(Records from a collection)
^^^^^^^^

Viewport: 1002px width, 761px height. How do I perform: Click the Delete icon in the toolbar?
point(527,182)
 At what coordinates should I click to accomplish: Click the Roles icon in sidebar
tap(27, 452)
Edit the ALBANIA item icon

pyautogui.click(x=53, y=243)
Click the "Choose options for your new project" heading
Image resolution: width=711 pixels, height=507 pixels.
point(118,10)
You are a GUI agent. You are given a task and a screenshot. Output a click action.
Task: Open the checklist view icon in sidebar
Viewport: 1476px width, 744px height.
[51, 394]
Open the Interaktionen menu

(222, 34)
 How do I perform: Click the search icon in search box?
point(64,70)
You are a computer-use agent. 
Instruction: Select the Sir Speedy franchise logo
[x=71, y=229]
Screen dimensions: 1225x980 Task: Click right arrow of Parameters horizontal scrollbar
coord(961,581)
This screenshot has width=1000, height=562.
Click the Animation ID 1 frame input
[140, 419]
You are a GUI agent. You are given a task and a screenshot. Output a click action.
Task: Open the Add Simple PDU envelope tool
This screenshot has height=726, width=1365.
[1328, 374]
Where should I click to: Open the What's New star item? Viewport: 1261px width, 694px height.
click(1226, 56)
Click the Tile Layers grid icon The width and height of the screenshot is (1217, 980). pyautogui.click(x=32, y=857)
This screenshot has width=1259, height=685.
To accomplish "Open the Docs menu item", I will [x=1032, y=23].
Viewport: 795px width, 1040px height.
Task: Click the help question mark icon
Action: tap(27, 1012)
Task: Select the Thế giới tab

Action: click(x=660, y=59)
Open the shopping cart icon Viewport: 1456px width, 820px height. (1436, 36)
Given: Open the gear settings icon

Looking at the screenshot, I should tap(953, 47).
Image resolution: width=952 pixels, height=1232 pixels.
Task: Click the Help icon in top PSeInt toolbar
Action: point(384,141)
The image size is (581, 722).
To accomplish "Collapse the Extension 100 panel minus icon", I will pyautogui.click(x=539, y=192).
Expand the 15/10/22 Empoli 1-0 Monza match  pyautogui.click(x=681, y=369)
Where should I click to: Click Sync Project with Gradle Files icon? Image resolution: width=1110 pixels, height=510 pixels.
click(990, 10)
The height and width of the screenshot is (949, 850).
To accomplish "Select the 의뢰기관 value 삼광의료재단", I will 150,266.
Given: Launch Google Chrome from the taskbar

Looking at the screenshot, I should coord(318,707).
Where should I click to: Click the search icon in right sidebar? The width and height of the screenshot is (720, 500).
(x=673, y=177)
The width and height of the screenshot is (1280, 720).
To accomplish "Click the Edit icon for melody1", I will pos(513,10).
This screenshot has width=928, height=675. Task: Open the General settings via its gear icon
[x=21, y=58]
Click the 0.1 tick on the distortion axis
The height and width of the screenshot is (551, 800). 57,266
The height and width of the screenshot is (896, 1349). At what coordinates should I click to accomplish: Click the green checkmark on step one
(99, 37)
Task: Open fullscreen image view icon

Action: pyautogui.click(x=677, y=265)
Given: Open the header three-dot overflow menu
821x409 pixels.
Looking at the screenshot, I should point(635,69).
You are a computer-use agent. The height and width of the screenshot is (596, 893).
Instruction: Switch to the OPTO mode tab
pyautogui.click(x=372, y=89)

^^^^^^^^

### Required action:
Repeat the data above, word for word.

### Response to this exercise:
Viewport: 1002px width, 761px height. How do I perform: Click the Delete icon in the toolbar?
point(527,182)
 At what coordinates should I click to accomplish: Click the Roles icon in sidebar
tap(27, 452)
Edit the ALBANIA item icon

pyautogui.click(x=53, y=243)
Click the "Choose options for your new project" heading
Image resolution: width=711 pixels, height=507 pixels.
point(118,10)
You are a GUI agent. You are given a task and a screenshot. Output a click action.
Task: Open the checklist view icon in sidebar
Viewport: 1476px width, 744px height.
[51, 394]
Open the Interaktionen menu

(222, 34)
 How do I perform: Click the search icon in search box?
point(64,70)
You are a computer-use agent. 
Instruction: Select the Sir Speedy franchise logo
[x=71, y=229]
Screen dimensions: 1225x980 Task: Click right arrow of Parameters horizontal scrollbar
coord(961,581)
This screenshot has width=1000, height=562.
Click the Animation ID 1 frame input
[140, 419]
You are a GUI agent. You are given a task and a screenshot. Output a click action.
Task: Open the Add Simple PDU envelope tool
This screenshot has height=726, width=1365.
[1328, 374]
Where should I click to: Open the What's New star item? Viewport: 1261px width, 694px height.
click(1226, 56)
Click the Tile Layers grid icon The width and height of the screenshot is (1217, 980). pyautogui.click(x=32, y=857)
This screenshot has width=1259, height=685.
To accomplish "Open the Docs menu item", I will [x=1032, y=23].
Viewport: 795px width, 1040px height.
Task: Click the help question mark icon
Action: tap(27, 1012)
Task: Select the Thế giới tab

Action: click(x=660, y=59)
Open the shopping cart icon Viewport: 1456px width, 820px height. (1436, 36)
Given: Open the gear settings icon

Looking at the screenshot, I should tap(953, 47).
Image resolution: width=952 pixels, height=1232 pixels.
Task: Click the Help icon in top PSeInt toolbar
Action: point(384,141)
The image size is (581, 722).
To accomplish "Collapse the Extension 100 panel minus icon", I will pyautogui.click(x=539, y=192).
Expand the 15/10/22 Empoli 1-0 Monza match  pyautogui.click(x=681, y=369)
Where should I click to: Click Sync Project with Gradle Files icon? Image resolution: width=1110 pixels, height=510 pixels.
click(990, 10)
The height and width of the screenshot is (949, 850).
To accomplish "Select the 의뢰기관 value 삼광의료재단", I will 150,266.
Given: Launch Google Chrome from the taskbar

Looking at the screenshot, I should coord(318,707).
Where should I click to: Click the search icon in right sidebar? The width and height of the screenshot is (720, 500).
(x=673, y=177)
The width and height of the screenshot is (1280, 720).
To accomplish "Click the Edit icon for melody1", I will pos(513,10).
This screenshot has width=928, height=675. Task: Open the General settings via its gear icon
[x=21, y=58]
Click the 0.1 tick on the distortion axis
The height and width of the screenshot is (551, 800). 57,266
The height and width of the screenshot is (896, 1349). At what coordinates should I click to accomplish: Click the green checkmark on step one
(99, 37)
Task: Open fullscreen image view icon

Action: pyautogui.click(x=677, y=265)
Given: Open the header three-dot overflow menu
821x409 pixels.
Looking at the screenshot, I should point(635,69).
You are a computer-use agent. The height and width of the screenshot is (596, 893).
Instruction: Switch to the OPTO mode tab
pyautogui.click(x=372, y=89)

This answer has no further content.